Since this is a binary tree, we need to figure out how the height of a binary tree is related to the number of nodes in it. We call a tree with just the root node a 0-height tree:

  root

(A zero height tree has one leaf node.)

A tree of height 1 has the root and two children:

   root
   /  \
  left right

(A 1-height tree has at most 2 leaf nodes, if we fill out both branches.)

     r
   /   \
   *   *
  / \ / \
  # # # #

(A 3-height tree has at most 4 leaf nodes. Noticing a pattern?)

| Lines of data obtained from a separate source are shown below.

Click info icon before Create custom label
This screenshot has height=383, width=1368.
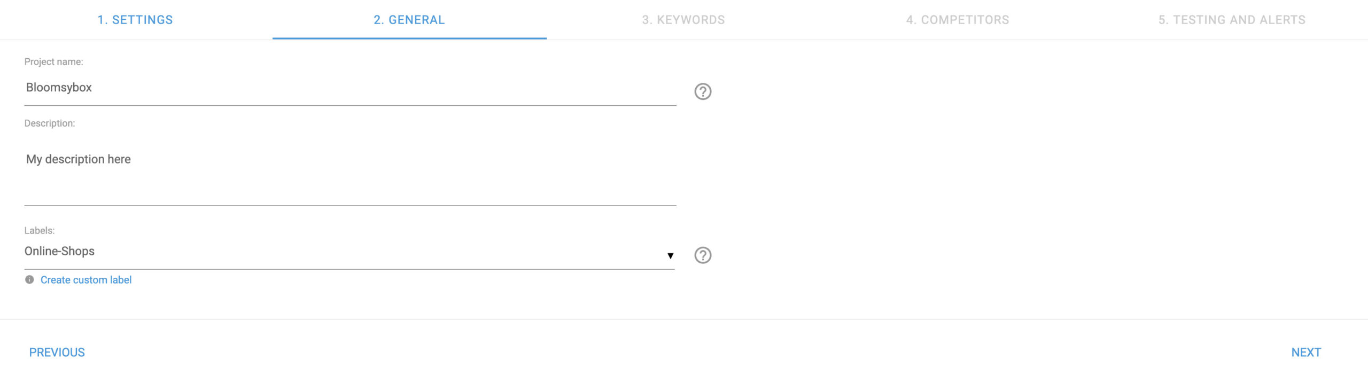29,280
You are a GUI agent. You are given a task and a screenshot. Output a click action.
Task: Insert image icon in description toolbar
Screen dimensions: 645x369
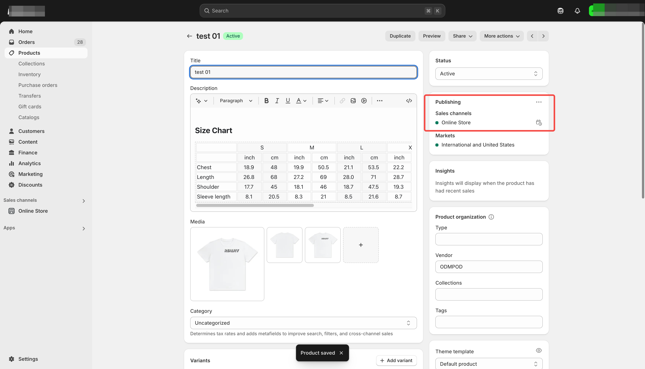point(353,101)
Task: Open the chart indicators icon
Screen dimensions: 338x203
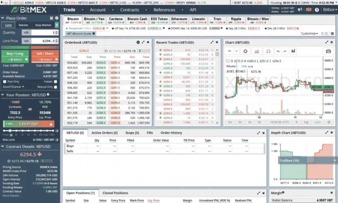Action: [257, 51]
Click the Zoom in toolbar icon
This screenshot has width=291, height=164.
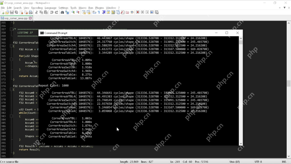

In fact, a complete binary tree of height \(h\) has \(2^h\) leaf nodes, which implies that an incomplete tree has \( \le 2^h \) leaf nodes. If we want to, we can prove this inductively:

Proof: the number of leaf nodes in a complete binary tree of height \(h\) is exactly \(2^h\).

Base case: \(h = 0\). Then the number of leaf nodes should be \(2^0 = 1\), which it is.

Inductive case: \(h = k, k \gt 0\)

Suppose we have two trees of height \(k-1\):

  /\      /\
 /  \    /  \
/  a \  /  b \

by the IH, we know that each of these has \(2^{k-1}\) leaf nodes. We can take these two trees and form a new tree, of height \(k\) by making them the left and right subtrees of a new tree (the new root is not a leaf, so it doesn’t count). 

     root
    /    \
  /\      /\
 /  \    /  \
/  a \  /  b \

The height of the new tree is \(k\), and the two subtrees both have \(2^{k-1}\) leaf nodes, so the new tree has a combined total of \(2 (2^{k-1}) = 2^k\) leaf nodes, exactly what we expected.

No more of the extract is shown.